DARI SANTA URSULA UNTUK INDONESIA: 35 TAHUN MENGABDI, MELAYANI, DAN BERJUANG ATAS NAMA KEADILAN

  • Posted: 2025-09-02
  • By: Jacinda Ruela Oktavia (Jessie) / XII-E / 15 | Dokumentasi oleh: Aldric / XI-C

“Santa Ursula sebagai Lembaga Pendidikan dan Perjuangannya”

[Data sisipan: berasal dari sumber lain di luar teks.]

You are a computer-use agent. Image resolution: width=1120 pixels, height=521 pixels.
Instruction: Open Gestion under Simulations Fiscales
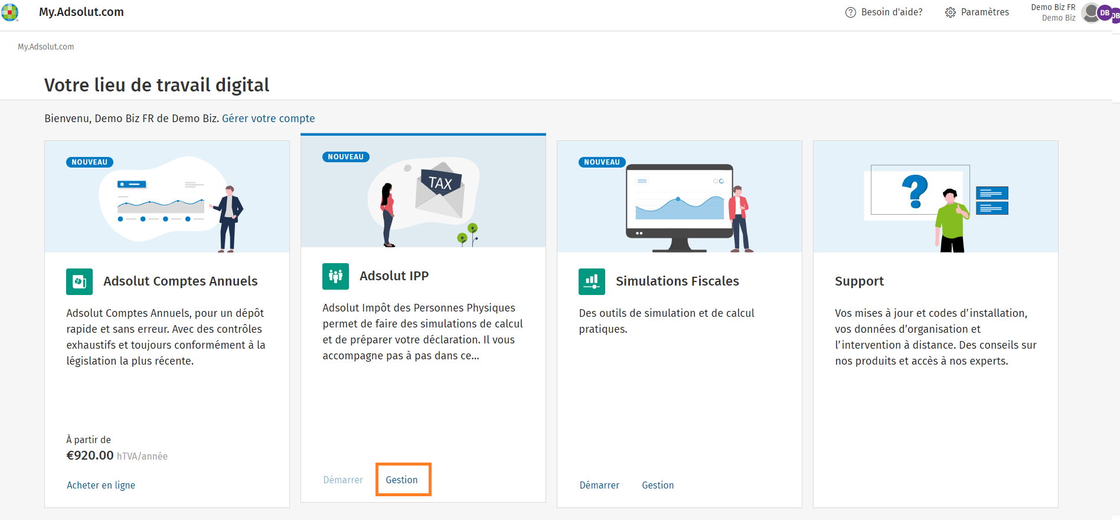click(x=658, y=485)
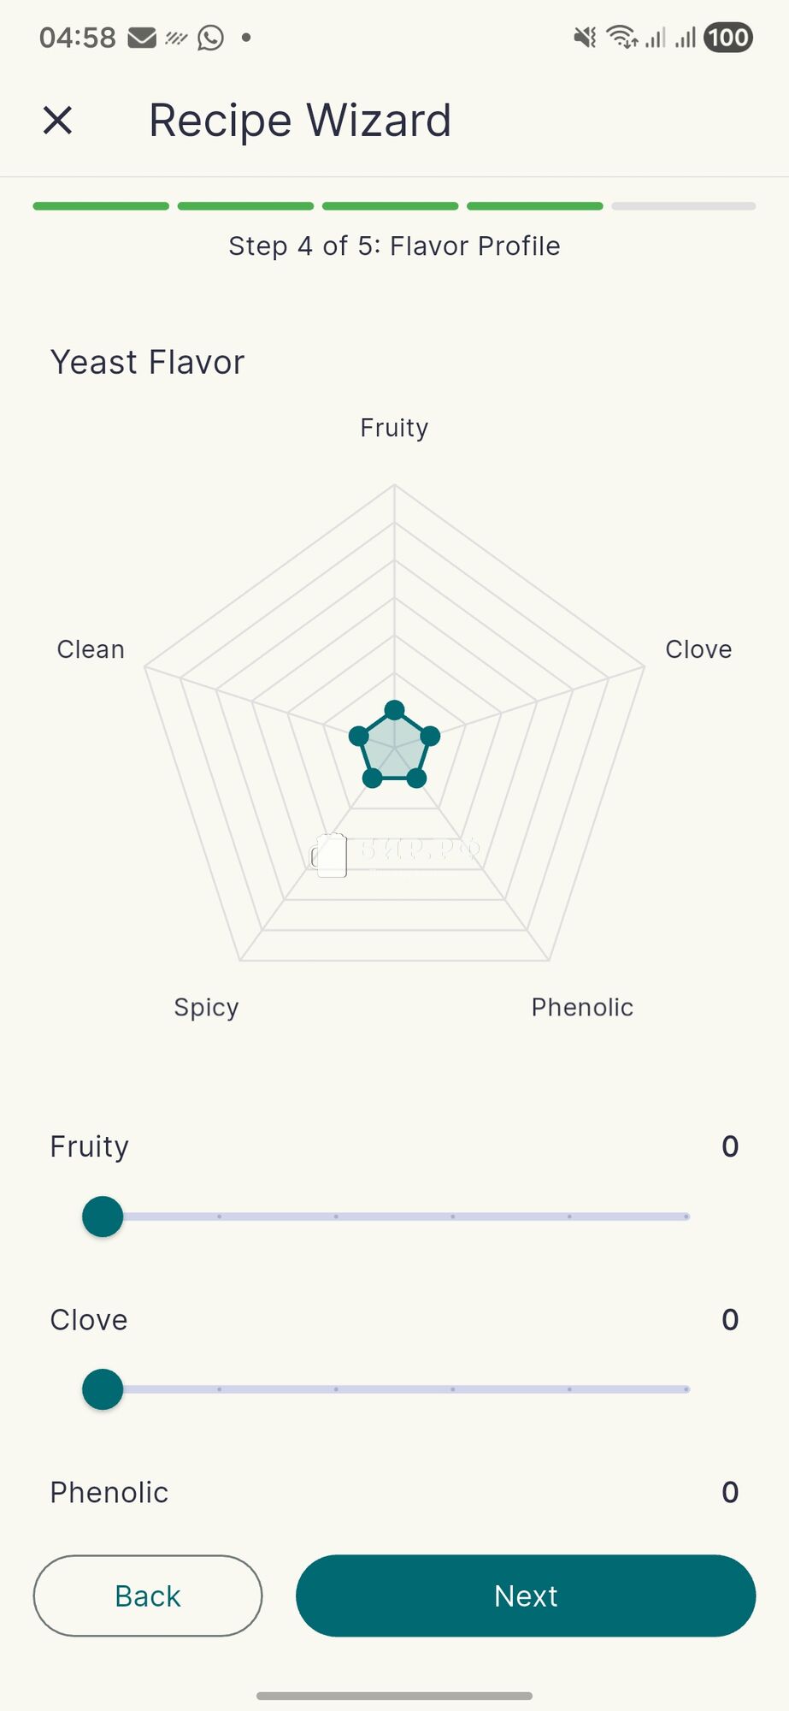Tap the top Fruity point on radar chart

pyautogui.click(x=394, y=710)
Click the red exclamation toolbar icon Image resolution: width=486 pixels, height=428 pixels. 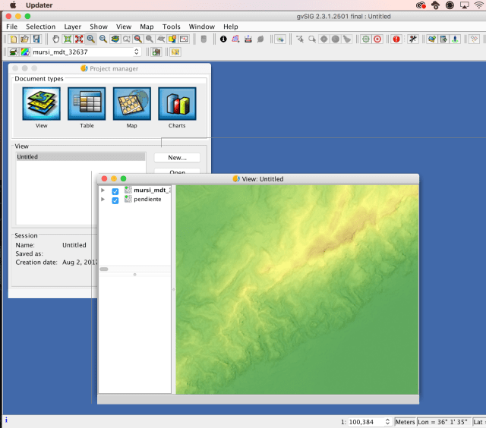coord(396,39)
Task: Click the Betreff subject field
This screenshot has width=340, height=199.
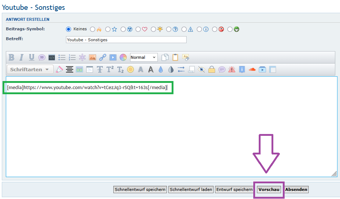Action: pyautogui.click(x=126, y=40)
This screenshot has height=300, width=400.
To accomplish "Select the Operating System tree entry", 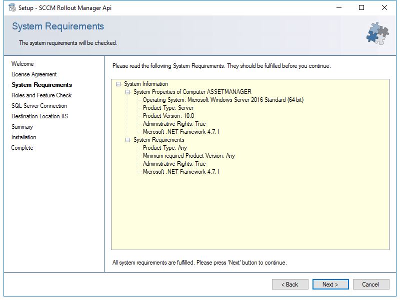I will [223, 100].
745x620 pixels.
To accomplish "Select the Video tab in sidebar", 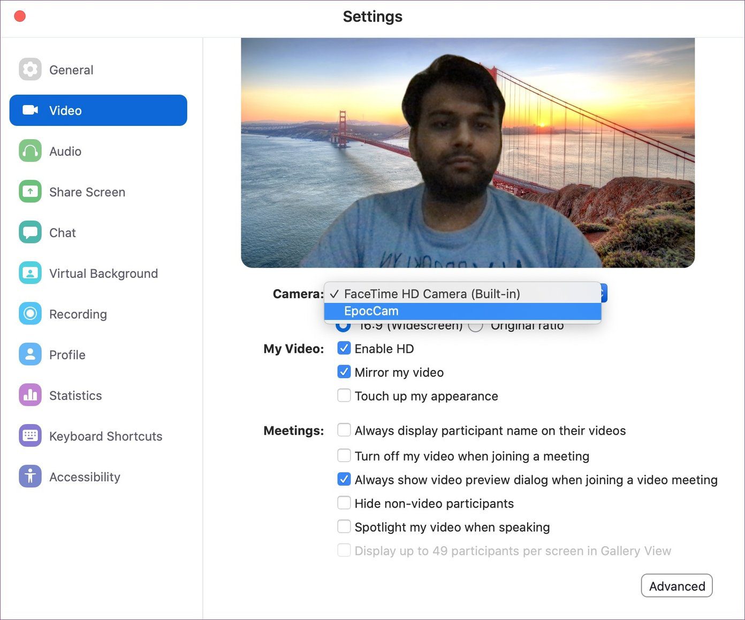I will tap(98, 110).
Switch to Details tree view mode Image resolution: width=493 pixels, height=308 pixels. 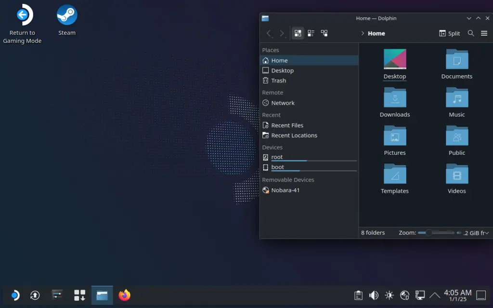click(x=324, y=33)
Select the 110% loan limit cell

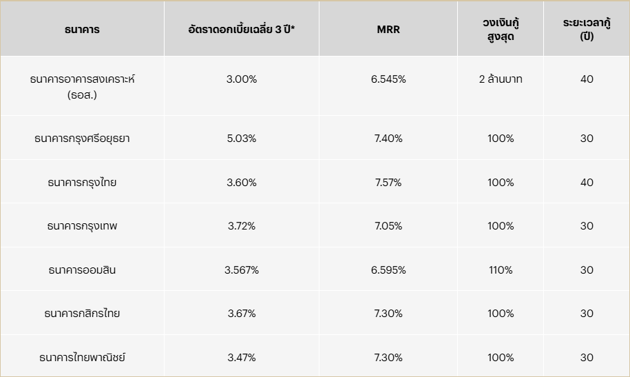point(501,270)
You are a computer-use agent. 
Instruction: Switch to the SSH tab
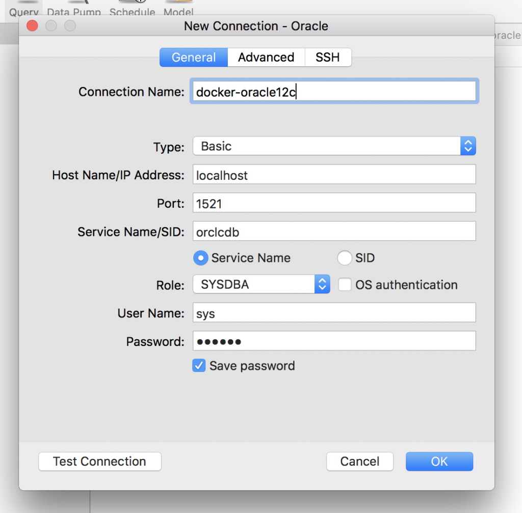328,58
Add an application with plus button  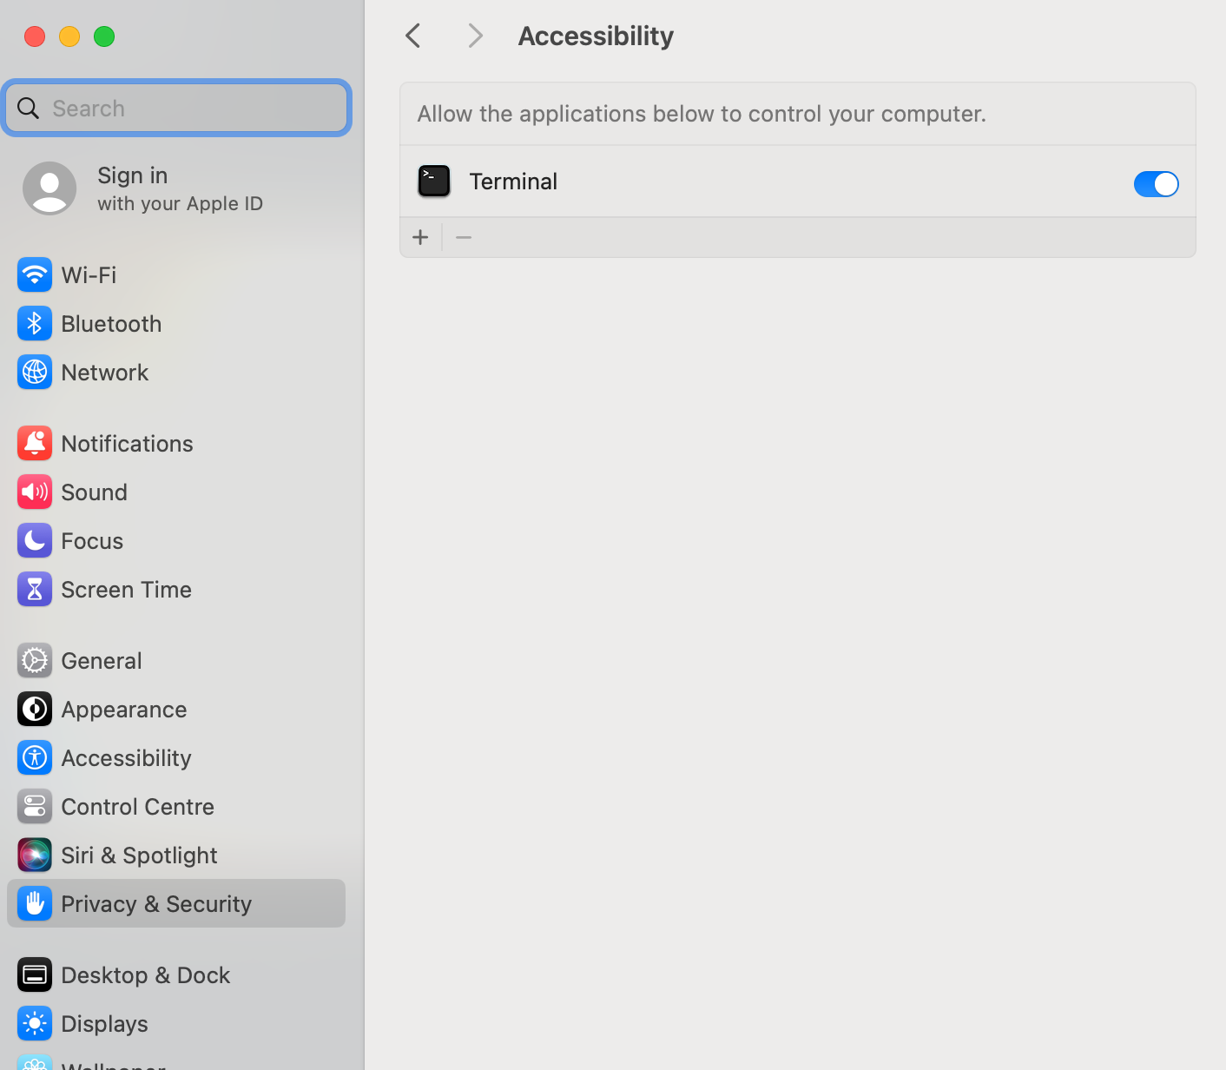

Santa Ursula BSD, sebagai lembaga pendidikan Katolik di bawah Yayasan Sancta Ursula dan Ordo Ursulin, telah 35 tahun hadir untuk membentuk manusia yang utuh, cerdas, dan siap melayani. Berlandaskan nilai-nilai Pancasila dan iman Katolik, Santa Ursula menanamkan motto Serviam (aku melayani) dan nilai insieme (kebersamaan) sebagai inti dalam proses pendidikannya. Dengan menekankan cinta, belas kasih, integritas, dan keberanian, Santa Ursula telah berperan dalam membentuk karakter yang selaras dengan semangat kemerdekaan, yaitu kebebasan untuk berkembang dan memberi makna bagi sesama.

 

Pendidikan, Kebutuhan Dasar dan Hak Setiap Warga Negara

Pendidikan adalah hak dasar setiap warga negara dan fondasi penting dalam pembangunan bangsa. Sesuai dengan UU No. 20 Tahun 2003 tentang Sistem Pendidikan Nasional, negara menjamin hak belajar minimal sembilan tahun bagi seluruh anak bangsa. Namun, realitas sosial di masyarakat menunjukkan bahwa belum semua anak mendapatkan kesempatan yang adil untuk mengakses pendidikan berkualitas. Ketimpangan antara wilayah perkotaan dan pedesaan, serta antara Pulau Jawa dan luar Jawa, menunjukkan bahwa kemerdekaan dalam bidang pendidikan masih jauh dari kata tuntas. Ketidakmerataan ini juga berdampak langsung pada kesenjangan sosial dan ekonomi, di mana anak-anak dari daerah tertinggal harus berjuang lebih keras hanya untuk mendapatkan fasilitas pendidikan dasar yang memadai. Lalu marilah kita merefleksikan diri: Apakah kita benar-benar merdeka jika hak dasar untuk memperoleh pendidikan berkualitas belum dirasakan secara adil oleh seluruh lapisan masyarakat?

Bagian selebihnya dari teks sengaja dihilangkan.